Note that the total does not necessarily equal the sum of the individual branches. The function returns the maximum annual value for each branch. In cases where there are quarterly values reported, the sum total may come from one quarter and the individual branch values may come from another quarter.
We can also include disaggregated data national guard and reserve personnel, as well as DoD civilians. These numbers are generally only reported for more recent years, and are not available for all countries and time periods. Later updates will include more observations for earlier time periods where they are available.
hostlist <- c("Canada", "United Kingdom")
example.branch <- get_troopdata(host = hostlist, branch = TRUE, startyear = 1970, endyear = 2020, guard_reserve = TRUE, civilians = TRUE)

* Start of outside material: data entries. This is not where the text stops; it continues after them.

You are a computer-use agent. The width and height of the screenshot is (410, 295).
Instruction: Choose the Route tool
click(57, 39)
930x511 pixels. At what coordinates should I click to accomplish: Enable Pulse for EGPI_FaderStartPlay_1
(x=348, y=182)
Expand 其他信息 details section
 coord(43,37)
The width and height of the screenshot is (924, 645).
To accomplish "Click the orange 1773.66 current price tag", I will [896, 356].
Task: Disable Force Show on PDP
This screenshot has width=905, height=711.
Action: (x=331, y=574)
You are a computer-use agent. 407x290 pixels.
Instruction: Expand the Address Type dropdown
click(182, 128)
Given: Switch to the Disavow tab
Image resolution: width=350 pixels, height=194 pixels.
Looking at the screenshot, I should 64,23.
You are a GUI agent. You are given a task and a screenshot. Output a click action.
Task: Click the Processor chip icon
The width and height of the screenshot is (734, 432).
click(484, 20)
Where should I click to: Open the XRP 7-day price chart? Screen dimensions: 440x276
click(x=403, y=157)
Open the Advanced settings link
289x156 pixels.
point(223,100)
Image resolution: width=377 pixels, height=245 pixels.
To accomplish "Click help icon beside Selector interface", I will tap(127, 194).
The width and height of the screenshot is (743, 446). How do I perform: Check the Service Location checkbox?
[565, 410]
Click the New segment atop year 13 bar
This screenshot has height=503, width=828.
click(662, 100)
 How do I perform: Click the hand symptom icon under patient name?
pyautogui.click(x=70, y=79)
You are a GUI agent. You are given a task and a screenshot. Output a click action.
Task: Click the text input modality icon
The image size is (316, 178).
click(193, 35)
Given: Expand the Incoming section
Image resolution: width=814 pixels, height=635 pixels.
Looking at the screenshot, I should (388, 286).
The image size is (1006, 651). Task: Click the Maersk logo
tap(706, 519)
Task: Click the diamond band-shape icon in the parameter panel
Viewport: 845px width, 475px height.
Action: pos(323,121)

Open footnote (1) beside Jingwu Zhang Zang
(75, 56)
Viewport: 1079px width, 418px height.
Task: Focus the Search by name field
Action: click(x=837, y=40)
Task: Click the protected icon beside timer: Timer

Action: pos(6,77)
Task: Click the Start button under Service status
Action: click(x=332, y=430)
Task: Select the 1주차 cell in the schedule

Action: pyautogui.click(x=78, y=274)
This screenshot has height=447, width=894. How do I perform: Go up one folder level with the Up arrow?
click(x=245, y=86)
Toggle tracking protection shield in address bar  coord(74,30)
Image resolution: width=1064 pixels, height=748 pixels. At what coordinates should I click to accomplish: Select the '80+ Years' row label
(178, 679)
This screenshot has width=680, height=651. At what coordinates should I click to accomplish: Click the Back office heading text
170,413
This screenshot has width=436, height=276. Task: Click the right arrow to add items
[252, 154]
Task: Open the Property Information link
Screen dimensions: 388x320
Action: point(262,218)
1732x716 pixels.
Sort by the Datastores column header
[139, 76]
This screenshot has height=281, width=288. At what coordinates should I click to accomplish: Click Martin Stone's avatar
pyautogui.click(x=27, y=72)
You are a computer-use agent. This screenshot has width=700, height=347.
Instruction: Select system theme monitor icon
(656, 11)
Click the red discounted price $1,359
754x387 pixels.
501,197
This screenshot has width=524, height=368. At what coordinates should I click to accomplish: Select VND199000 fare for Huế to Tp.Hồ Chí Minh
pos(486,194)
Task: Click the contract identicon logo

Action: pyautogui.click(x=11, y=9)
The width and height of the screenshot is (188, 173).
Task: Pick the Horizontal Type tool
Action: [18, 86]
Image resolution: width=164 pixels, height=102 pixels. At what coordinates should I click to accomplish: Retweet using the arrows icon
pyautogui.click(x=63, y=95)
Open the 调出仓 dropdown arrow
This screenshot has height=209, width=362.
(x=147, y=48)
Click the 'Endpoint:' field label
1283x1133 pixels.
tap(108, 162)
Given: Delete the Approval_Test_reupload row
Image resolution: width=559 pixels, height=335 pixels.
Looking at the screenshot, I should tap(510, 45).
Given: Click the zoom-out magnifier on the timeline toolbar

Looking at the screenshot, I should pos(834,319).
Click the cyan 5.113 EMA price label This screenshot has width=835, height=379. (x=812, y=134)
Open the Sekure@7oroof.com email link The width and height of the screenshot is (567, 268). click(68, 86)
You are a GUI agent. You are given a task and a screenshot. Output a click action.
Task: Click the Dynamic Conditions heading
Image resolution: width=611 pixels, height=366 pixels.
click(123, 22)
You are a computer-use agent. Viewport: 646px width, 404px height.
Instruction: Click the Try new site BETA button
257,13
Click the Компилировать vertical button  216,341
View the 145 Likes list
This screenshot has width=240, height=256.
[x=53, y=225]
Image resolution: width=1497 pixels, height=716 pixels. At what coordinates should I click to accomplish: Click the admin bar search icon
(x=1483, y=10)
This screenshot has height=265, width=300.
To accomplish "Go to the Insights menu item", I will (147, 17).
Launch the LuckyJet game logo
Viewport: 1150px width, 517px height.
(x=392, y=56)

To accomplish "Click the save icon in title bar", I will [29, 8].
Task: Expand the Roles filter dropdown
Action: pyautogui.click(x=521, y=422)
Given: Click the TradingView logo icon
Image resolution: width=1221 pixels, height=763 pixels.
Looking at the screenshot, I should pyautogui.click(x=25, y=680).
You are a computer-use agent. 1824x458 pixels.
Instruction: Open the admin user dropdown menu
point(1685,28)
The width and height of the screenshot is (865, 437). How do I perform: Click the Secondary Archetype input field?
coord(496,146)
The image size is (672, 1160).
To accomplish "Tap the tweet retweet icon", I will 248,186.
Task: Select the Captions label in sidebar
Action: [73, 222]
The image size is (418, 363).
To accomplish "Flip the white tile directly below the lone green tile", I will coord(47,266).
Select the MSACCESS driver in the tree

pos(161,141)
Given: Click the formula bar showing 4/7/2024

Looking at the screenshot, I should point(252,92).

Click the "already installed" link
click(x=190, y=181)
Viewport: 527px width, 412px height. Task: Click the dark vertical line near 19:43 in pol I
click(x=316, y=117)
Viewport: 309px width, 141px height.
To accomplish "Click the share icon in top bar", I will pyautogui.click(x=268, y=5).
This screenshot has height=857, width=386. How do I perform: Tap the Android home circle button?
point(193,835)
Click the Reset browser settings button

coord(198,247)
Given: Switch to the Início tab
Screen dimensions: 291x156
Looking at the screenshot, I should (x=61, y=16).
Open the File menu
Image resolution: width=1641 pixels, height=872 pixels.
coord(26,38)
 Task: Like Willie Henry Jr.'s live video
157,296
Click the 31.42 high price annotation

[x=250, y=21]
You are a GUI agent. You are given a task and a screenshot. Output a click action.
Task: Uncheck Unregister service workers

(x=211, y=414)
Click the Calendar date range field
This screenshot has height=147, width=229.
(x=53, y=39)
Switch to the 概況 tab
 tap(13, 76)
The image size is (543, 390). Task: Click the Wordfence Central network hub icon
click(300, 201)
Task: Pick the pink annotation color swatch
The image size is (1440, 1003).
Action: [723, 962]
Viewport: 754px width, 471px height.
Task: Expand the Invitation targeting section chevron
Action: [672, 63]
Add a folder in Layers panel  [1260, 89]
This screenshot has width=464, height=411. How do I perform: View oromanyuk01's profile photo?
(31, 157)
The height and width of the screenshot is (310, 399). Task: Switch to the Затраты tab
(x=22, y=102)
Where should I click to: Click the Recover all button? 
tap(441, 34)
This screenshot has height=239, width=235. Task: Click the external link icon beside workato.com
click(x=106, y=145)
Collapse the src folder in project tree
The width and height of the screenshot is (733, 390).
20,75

#> Warning: Branch data only includes active duty by default. This preserves
#> continuity across time periods as guard and reserve data are not reported prior
#> to 2008 Also note that disaggregated data are not available for 2003 and 2004
#> as the DMDC did not issue reports for those years. Also note that Iraq does not
#> have branch data for 2003-2007 and troops_ad value is estimated using
#> alternative sources.
#> Warning: Guard and Reserve data only available for 2008 forward. Values will
#> display as NA for earlier time periods.
#> Warning: There were 918 warnings in `dplyr::summarise()`.
#> The first warning was:
#> ℹ In argument: `dplyr::across(...)`.
#> ℹ In group 1: `countryname = "Canada"` `year = 1970`.
#> Caused by warning in `max()`:
#> ! no non-missing arguments to max; returning -Inf
#> ℹ Run `dplyr::last_dplyr_warnings()` to see the 917 remaining warnings.
head(example.branch)
#> # A tibble: 6 × 27
#> countryname year ccode iso3c region troops_ad army_ad navy_ad air_force_ad
#> <chr> <dbl> <dbl> <chr> <chr> <dbl> <dbl> <dbl> <dbl>
#> 1 Canada 1970 20 CAN North Am… 2643 12 413 2218
#> 2 Canada 1971 20 CAN North Am… 1835 12 433 1381
#> 3 Canada 1972 20 CAN North Am… 1742 14 410 1315
#> 4 Canada 1973 20 CAN North Am… 1362 12 390 951
#> 5 Canada 1974 20 CAN North Am… 1690 11 703 969
#> 6 Canada 1975 20 CAN North Am… 2607 11 1839 757
#> # ℹ 18 more variables: marine_corps_ad <dbl>, coast_guard_ad <lgl>,
#> # space_force_ad <lgl>, army_national_guard <lgl>, air_national_guard <lgl>,
#> # army_reserve <lgl>, navy_reserve <lgl>, marine_corps_reserve <lgl>,
#> # air_force_reserve <lgl>, coast_guard_reserve <lgl>,
#> # total_selected_reserve <dbl>, troops_all <dbl>, army_civilian <dbl>,
#> # navy_civilian <dbl>, marine_corps_civilian <dbl>, air_force_civilian <dbl>,
#> # dod_civilian <dbl>, total_civilian <dbl>Time Periods
The most recent update also allows users to specify more fine grained
temporal coverage. DMDC reports have historically been released on an
annual basis, but in more recent years they have been released twice
annually or even quarterly, and the get_troopdata()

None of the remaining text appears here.